Many argue that the “A” in AI should stand for “augmented” intelligence, not “artificial” intelligence. However, it also can be argued that the “I” in AI isn’t necessarily intelligence, either — at least not without humans providing context and common sense.
I recently had the opportunity to chat with Oliver Ratzesberger, president and CEO of Teradata, who points out that “AI is actually very simple math at its core. It is not intelligence. It is not sentience. It is not that you can train an algorithm and and it will warn you that its doing something that may be wrong. Whatever bias was in that training set will come at you full force when that algorithm runs.”
There are many challenges with developing a successful AI initiative. Speed and scale of data are essential. At the same time, there needs to be human involvement and engagement with AI to add the intelligence into AI efforts.
The challenge with AI efforts these days is 80% to 90% of AI projects around the world fail, Ratzesberger points out. “If you were to look at what went wrong, the most common theme that we see is the inability to operationalize something. It’s one thing that a data scientist builds a model, which may take weeks to do. Then have the model, and now everybody says, ‘So what? What are we going to do with this?'”
Taking an idea from inception “and injecting that into operational systems and workflows is really, really hard work,” he continues. “Especially when the algorithms were built in a separate data silo, on a separate platform for one particular algorithm. The data is quickly outdated, and when the when algorithms are trained, they’re actually not trained with latest and greatest of data.”
Add to the mix what has been “governance shortcomings that have been creeping into enterprises around the world over the last 10 to 20 years,” Ratzesberger continues. “There was a time companies said need to understand data very well, modeling it, describing it, assuring data quality.” Now, however, with massive amounts of data flowing through enterprises and ending up in unrestricted repositories such as data lakes, finding the right information to properly develop and train AI algorithms is an issue. “You just don’t find what you need anymore, and with algorithms, garbage-in garbage-out is even more pronounced. As amazing as algorithms can be, there is something big missing.”
This is where the human element is important,” he says. “When you tell a human do something, and if for some reason that doesn’t make sense because something in environment has changed, most humans will raise their hands and at least say something like, ‘That’s silly, that makes no sense.’ Algorithms have no intuition. They don’t understand when something has drifted away.”

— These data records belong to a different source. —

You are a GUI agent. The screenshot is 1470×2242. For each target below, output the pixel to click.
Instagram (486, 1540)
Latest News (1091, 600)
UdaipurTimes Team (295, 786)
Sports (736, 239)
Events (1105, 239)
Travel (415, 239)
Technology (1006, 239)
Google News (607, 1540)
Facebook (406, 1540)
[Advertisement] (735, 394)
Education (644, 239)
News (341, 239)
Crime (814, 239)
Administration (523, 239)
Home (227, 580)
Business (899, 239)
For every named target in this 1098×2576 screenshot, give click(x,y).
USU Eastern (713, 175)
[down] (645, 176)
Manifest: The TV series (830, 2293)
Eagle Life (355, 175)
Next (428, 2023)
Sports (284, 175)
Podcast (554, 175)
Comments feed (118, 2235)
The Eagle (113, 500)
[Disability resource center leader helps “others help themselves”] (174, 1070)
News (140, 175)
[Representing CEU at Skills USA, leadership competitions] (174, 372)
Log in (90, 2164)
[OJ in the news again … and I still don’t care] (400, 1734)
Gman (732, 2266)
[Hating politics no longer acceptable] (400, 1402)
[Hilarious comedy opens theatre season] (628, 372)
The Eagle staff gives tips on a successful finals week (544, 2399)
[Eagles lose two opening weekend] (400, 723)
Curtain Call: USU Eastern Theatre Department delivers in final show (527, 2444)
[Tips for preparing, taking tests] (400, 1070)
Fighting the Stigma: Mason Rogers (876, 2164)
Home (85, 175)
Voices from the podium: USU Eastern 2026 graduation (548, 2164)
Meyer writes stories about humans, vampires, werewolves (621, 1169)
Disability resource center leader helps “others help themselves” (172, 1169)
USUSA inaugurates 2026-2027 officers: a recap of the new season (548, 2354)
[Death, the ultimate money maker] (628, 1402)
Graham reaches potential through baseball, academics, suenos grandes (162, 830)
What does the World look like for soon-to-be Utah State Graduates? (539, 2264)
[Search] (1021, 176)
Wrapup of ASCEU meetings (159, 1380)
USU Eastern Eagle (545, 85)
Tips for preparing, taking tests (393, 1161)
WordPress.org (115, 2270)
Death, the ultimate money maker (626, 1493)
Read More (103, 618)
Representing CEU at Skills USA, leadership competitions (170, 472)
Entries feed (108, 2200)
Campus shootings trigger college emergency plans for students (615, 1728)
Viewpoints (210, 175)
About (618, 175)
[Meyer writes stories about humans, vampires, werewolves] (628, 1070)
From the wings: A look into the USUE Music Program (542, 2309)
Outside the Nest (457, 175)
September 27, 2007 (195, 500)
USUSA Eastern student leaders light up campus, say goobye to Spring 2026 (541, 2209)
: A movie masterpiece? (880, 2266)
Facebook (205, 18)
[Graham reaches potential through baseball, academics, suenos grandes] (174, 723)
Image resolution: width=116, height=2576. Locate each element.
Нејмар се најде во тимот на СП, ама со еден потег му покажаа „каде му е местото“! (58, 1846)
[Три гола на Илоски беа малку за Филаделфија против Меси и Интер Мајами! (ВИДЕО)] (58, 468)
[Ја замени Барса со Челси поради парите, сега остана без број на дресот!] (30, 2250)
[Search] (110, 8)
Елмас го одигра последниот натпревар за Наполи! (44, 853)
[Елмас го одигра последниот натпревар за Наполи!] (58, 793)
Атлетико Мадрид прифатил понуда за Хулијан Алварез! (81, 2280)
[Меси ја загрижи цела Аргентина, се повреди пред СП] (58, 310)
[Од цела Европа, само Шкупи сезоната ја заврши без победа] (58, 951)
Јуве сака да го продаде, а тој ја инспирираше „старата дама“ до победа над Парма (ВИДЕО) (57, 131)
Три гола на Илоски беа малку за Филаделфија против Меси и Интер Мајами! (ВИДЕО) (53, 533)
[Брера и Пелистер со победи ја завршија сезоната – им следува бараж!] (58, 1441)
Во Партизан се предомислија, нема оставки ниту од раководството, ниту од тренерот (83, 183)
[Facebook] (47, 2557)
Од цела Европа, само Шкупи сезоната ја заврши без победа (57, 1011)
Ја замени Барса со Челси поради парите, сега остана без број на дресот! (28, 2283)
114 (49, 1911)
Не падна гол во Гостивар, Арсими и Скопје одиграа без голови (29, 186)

Governance and explanability are crucial as organizations increase their reliance on AI algorithms, Ratzesberger advocates. “Analytics on algorithms is something most companies have only started to think about. It’s supervising the algorithms, making sure the algorithms they have trained do not exhibit strong biases. When all of a sudden algorithms around the world seem to be preferring white males over other individuals, it’s not like anybody who trained these algorithms intended them to do that. There is inherent bias in every training data set in every country in every product.”